2018年11月17日土曜日

問題山積の日経 秋田浩之氏「Deep Insight~米豪分断に動く中国」

日本経済新聞の秋田浩之氏に記事を書かせるのは、やはり苦しい。「本社コメンテーター」といった肩書を付けて顔写真まで入れたコラムを任せるのは、特にやめた方がいい。16日の朝刊オピニオン面に載った「Deep Insight~米豪分断に動く中国」という記事を読めば、あまりこの分野に詳しくない人でもその理由が分かるはずだ。基礎的な知識の欠如がうかがえる記述も目立つ。
国東半島サイクリングコース(大分県国東市)
           ※写真と本文は無関係です

日経に送った問い合わせで問題点を指摘しているので、その内容を見てほしい。

【日経への問い合わせ】

日本経済新聞社 秋田浩之様

16日の朝刊オピニオン面に載った「Deep Insight~米豪分断に動く中国」という記事についてお尋ねします。まず問題としたいのは以下のくだりです。

<記事の内容>

米豪の軍略家らによると、中国は米豪を地政学的に切り離し、いざという事態になっても、連携できないようにする意図がうかがえるという。彼らが警戒するのは、次のようなシナリオだ。

中国は豪州を取り囲むようにパプア、バヌアツ、フィジー、トンガに軍事拠点を設ける。台湾と国交を結んでいるソロモン諸島もそこに取り込み、豪州を包囲する「群島の長城」を築き上げる。
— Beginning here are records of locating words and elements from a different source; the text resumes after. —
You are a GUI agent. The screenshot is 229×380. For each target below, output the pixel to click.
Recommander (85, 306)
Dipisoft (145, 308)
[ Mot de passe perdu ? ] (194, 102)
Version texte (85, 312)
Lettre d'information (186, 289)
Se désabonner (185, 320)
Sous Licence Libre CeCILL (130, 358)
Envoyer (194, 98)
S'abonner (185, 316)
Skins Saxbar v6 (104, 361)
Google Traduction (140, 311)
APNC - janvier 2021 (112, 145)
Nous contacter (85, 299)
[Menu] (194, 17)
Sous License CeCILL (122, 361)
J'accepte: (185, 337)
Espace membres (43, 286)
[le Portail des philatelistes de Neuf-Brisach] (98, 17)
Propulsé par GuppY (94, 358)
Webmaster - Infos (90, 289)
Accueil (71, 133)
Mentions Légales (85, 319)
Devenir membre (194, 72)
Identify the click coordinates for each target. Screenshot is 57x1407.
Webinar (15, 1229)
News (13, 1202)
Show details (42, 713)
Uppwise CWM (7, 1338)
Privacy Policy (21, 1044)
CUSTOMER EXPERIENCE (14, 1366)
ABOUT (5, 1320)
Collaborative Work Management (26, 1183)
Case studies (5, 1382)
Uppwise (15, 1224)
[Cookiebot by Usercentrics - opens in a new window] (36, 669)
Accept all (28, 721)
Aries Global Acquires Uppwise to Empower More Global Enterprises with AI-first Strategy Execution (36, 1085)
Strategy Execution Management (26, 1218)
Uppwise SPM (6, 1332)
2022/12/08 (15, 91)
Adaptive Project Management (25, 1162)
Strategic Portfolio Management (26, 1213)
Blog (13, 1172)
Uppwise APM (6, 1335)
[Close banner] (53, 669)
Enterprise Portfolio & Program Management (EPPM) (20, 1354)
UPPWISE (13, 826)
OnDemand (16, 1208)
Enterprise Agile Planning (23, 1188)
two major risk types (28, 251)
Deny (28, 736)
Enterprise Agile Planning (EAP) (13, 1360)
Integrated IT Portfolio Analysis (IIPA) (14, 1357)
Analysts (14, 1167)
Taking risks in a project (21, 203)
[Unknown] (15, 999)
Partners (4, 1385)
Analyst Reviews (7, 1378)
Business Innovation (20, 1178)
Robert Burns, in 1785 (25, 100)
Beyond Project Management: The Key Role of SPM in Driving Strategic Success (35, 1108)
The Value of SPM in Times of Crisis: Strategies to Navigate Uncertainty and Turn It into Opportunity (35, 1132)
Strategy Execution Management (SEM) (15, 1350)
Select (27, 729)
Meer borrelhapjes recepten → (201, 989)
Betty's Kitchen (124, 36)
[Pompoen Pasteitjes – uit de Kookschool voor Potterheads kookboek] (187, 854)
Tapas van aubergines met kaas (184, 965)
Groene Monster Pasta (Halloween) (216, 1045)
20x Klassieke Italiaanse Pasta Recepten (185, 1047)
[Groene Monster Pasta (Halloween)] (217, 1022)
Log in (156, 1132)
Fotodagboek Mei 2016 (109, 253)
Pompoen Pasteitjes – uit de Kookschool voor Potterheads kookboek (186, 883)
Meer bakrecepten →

こうなると、米軍はいざというとき、豪州の基地を当てにできなくなる。南シナ海やインド洋で米中がぶつかっても、遠方の在日基地しか頼りにできず、不利な体勢を強いられてしまう……。

--ここからが質問です。

豪州の基地を当てにできなくなる」と「南シナ海やインド洋で米中がぶつかっても、遠方の在日基地しか頼りにできず、不利な体勢を強いられてしまう」と秋田様は解説しています。本当にそうですか。「南シナ海」では距離的に近いグアムの米軍基地も「頼り」にできるはずです。

インド洋」では、ディエゴガルシア島に米軍基地があります。なのに「遠方の在日基地しか頼りにでき」ないと考えるのは無理があります。グアムの基地も「在日基地」に比べれば「インド洋」に近い場所にあります。

在日基地しか頼りにできず」という記事の説明は誤りではありませんか。問題なしとの判断であれば、その根拠も併せて教えてください。

せっかくの機会なので、他にもいくつか指摘しておきます。

(1)「豪州を包囲」になりますか?

まず「群島の長城」についてです。
九重"夢"大吊橋(大分県九重町)
       ※写真と本文は無関係です

パプア、バヌアツ、フィジー、トンガ」に「ソロモン諸島」を加えても「豪州を包囲する『群島の長城』」はできません。記事に付けた地図を見てください。「群島の長城」は「豪州」の北東に連なっているだけで、他の方角は空いています。「包囲」には程遠いのに「豪州の基地を当てにできなくなる」と言えますか。

秋田様は以下のようにも書いています。

米軍はいま、インド洋や南シナ海をにらみ、豪州北端のダーウィン基地に海兵隊員1600人を駐留させている。ところが、この近くに中国の『群島の長城』が出現したら、『米軍の行動は制約されてしまう』(米安保専門家)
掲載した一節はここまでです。